Any other result would be bad for business, and not only Monette’s. Baseball, already rocked by allegations of juiced balls and juiced sluggers, can hardly take a hit to the integrity of its most marketable player, Smilin’ Slammin’ Sammy, who teamed with Mark McGwire in 1998 to save the sport from the dinosaur boneyard.

In the wake of the cork found inside Sosa’s broken bat Tuesday, baseball responded with unusual and astonishing speed. Not long after Monette’s loggers completed their task, George Will appeared on-screen to inform that Major League Baseball had finished an examination of 76 Sosa bats and did not find cork deposits in any of them.

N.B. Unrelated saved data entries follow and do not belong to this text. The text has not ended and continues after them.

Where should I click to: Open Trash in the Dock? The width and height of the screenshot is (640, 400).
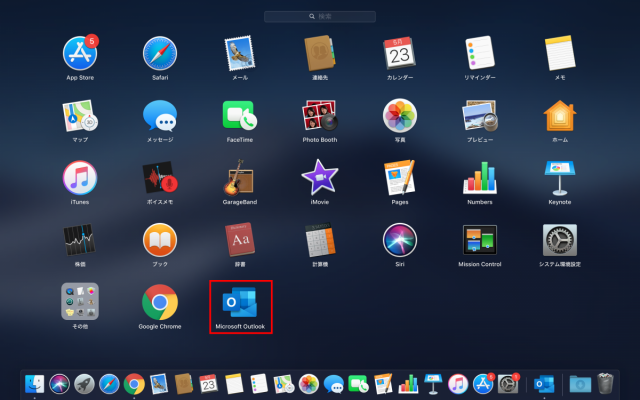click(605, 383)
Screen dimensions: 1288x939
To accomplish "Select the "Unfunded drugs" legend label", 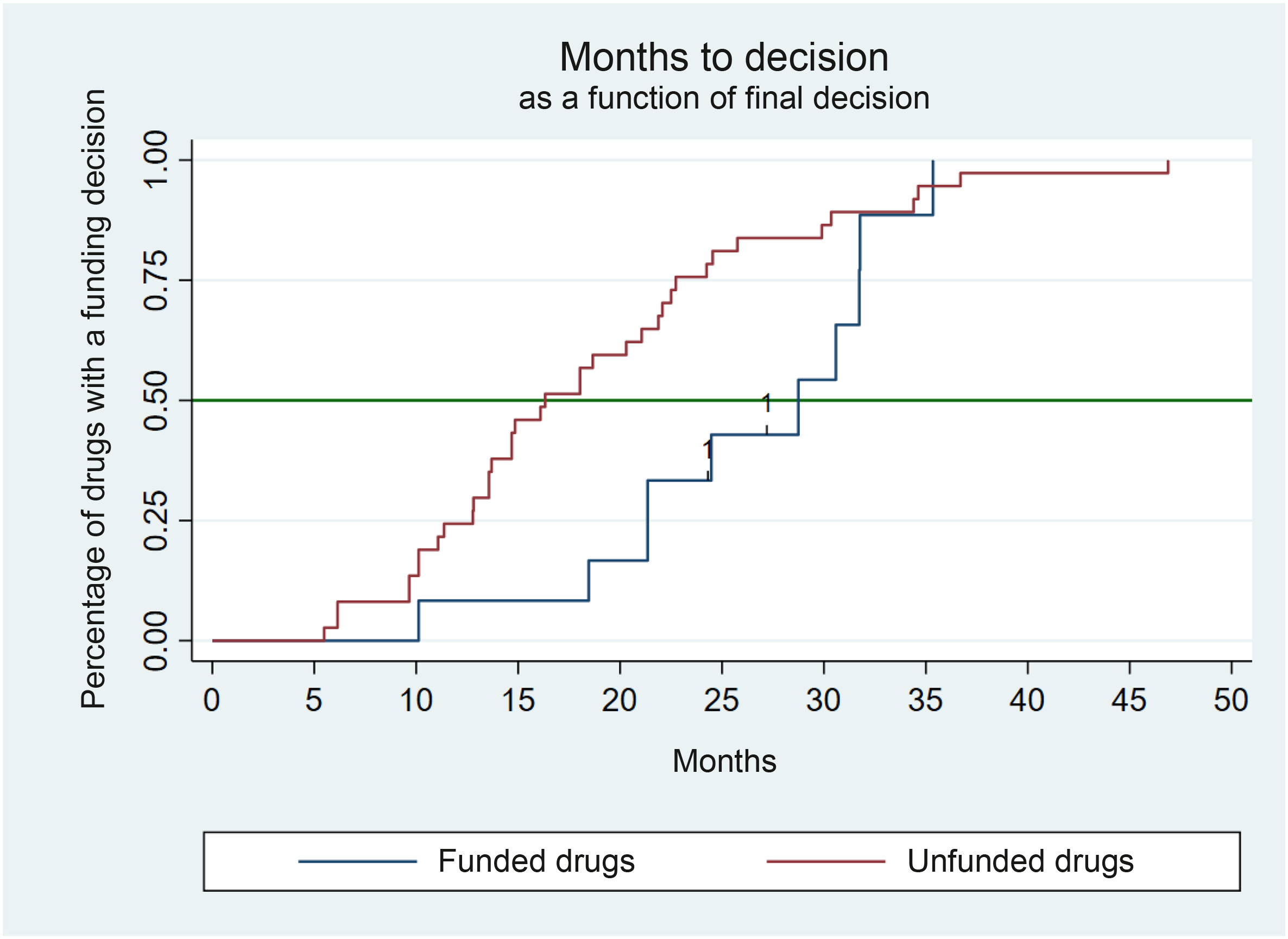I will pos(1020,861).
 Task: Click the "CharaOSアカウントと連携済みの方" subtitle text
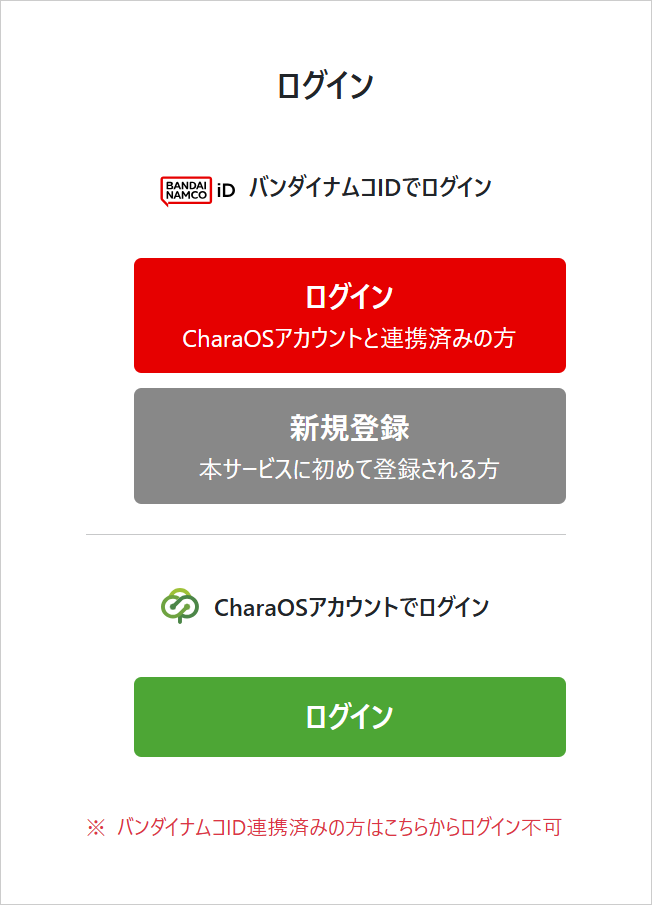click(349, 339)
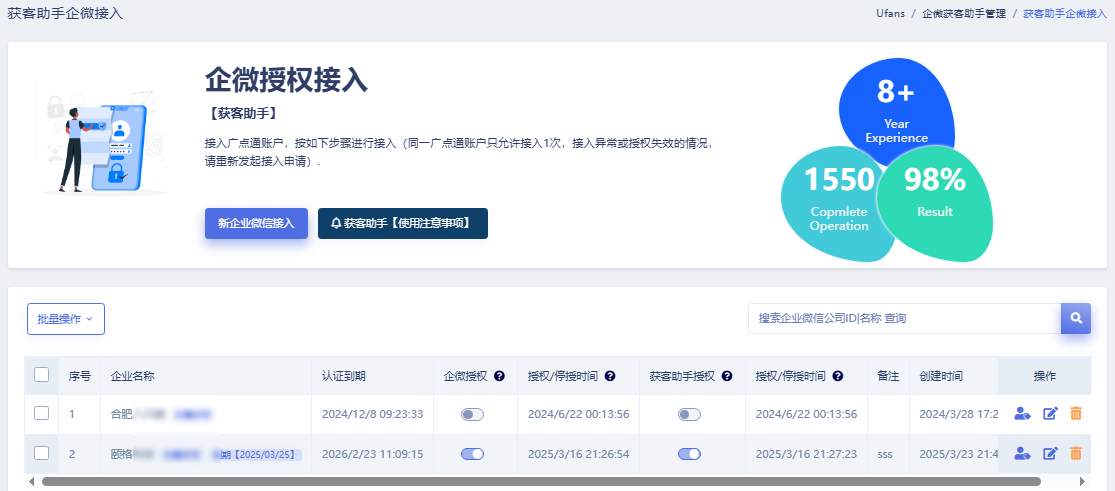
Task: Click the orange delete icon in row 1
Action: click(1076, 414)
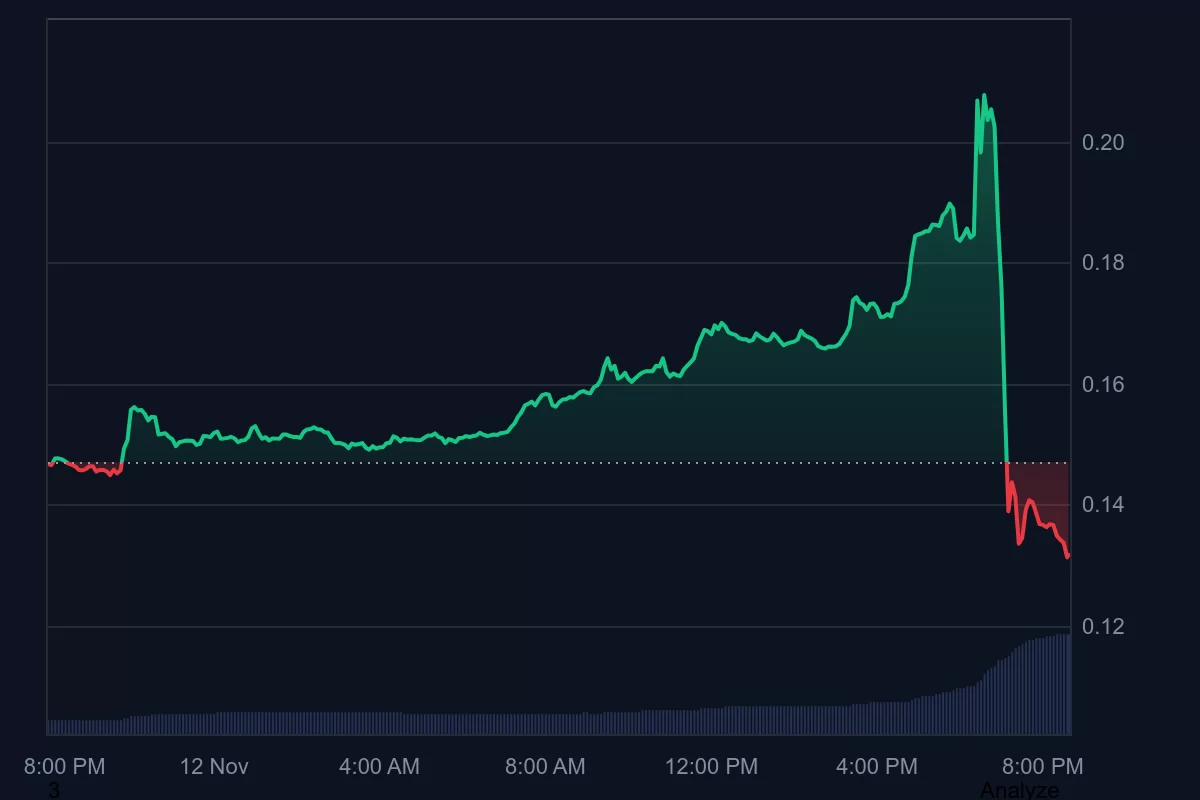Click the early green price bump near 0.156
The image size is (1200, 800).
click(134, 408)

Yes, George Will. In times such as these, Bud Selig needs friends in high places, so Will, a member of the commissioner’s initiative panel, was quickly dispatched to break the news.

Fortunately, time was tight.

Will’s partial text:

“Major League Baseball, of course, values Sammy Sosa. He is ... one of the most liked and marketable of the baseball stars. He’s a tremendous asset to the industry itself, as well as to his team. And before he takes the field with that long running arc into right field as he usually does in the friendly confines of Wrigley Field, Major League Baseball would like it to be as friendly as possible, and would like, I think, this news to be known by as many people as possible.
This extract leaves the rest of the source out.